The tombs lining the streets leading away from the town provide a curious picture of Pompeian society. The streets beyond the Herculaneum and Nucerian Gates have been extensively explored, but much more still remains undiscovered beyond the other gates. The tombs show how people wished to be remembered after their deaths. Writing inside and outside tombs, pictures that have been painted or created in stucco or in sculpted relief, as well as the physical form of the overall tomb enclosure and individual monument, often projected a carefully calculated image of a single individual or of a family as a whole. At first glance, the same people dominated the landscape outside the town as inside: the grandest tombs commemorated the wealthy elite whose statues and buildings dominated the town (G4—12, G15). Nevertheless, sections of society who did not commonly appear in monumental inscriptions within the town’s walls — freedmen and freedwomen (G1, G27—35), children (G54—55), the lower classes (G56—58), even slaves (G42—46, G51) — had more prominence outside the town.
An overall survey of the town’s tombs will not, however, give us an accurate picture of the town’s population. Although they do appear, children and slaves are under-represented, while freedmen and freedwomen are overrepresented. We also know little about the town’s population before the colony was established: only a glimpse is provided by the discovery of a family burial ground beyond the Stabian Gate, which was apparently used continuously by the same family from pre-Roman times onwards (G1—3), and by Samnite burials outside the Herculaneum Gate. This confirms that it was Roman colonists who introduced monumental tomb architecture to the town, which was then gradually adopted by local families too. Also, most of the last generation of Pompeians is not represented, for obvious reasons: a few Flavian tombs exist, but most date from Augustan to Neronian times.
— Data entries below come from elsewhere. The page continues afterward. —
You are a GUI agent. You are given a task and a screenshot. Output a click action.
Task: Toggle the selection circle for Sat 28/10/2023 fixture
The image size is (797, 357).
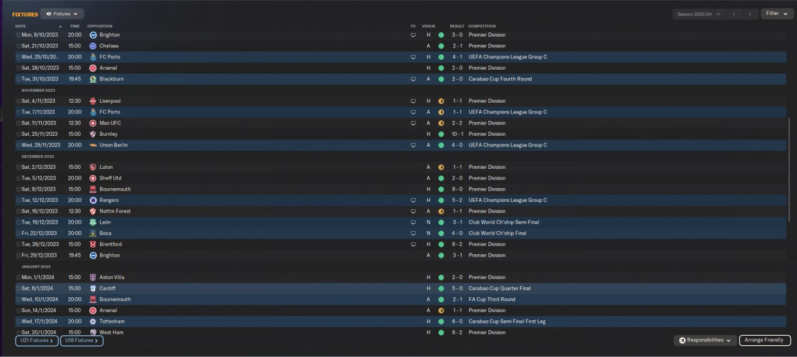[x=19, y=68]
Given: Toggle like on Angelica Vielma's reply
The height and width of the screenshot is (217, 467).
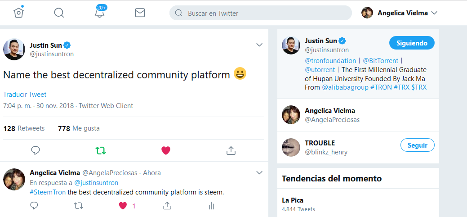Looking at the screenshot, I should pos(123,206).
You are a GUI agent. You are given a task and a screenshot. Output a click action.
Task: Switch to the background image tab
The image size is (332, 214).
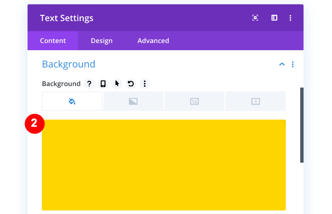click(194, 101)
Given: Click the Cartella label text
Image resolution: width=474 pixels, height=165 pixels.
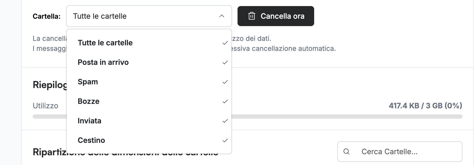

With these caveats in mind, we can still mine the tombs for information about society and funerary customs, tracing family relationships and social mobility (e. g. G27—32), political careers (F87—88, F98, G4—5, G7—8, G12) and occupations (H52, H60). Some non-Pompeians who had the misfortune to die away from home are also found (G66—69), while others died having
Migrated to live in Pompeii (G61—65). By studying the inscriptions in context, looking not just at the epitaph, but also at the actual burial and structure of the tomb, we can recreate some of the religious rites performed at the graveside (notes to G12—14, G66). Most of the tomb enclosures contained multiple burials, in the form of cremations. Ashes were placed in urns, which were either stored in niches inside a tomb, or buried underground beneath a herm, a form of funerary monument common only in this part of Campania: see Gl6a. This was a small upright stone carved into a generalized human head shape, with only the hairstyle at the back indicating a male or female figure. The herm itself would thus mark the actual point of burial, and would often be connected to the urn below by a pipe, which allowed for the pouring of libations onto the ashes. Not all herms were inscribed, but many display simple texts recording the deceased’s name and age. Despite their humble appearance, they might be used for magistrate and child, male and female, slave and free alike. Another local type of tomb was the so-called ‘exedra’ or ‘seat-tomb’ (E40, G4—9). These were large monuments, consisting of a masonry seat (usually semicircular) capable of accommodating at least eight weary passers-by. All tombs of this type at Pompeii are situated just outside a gate, and all were granted as a public honour to the deceased.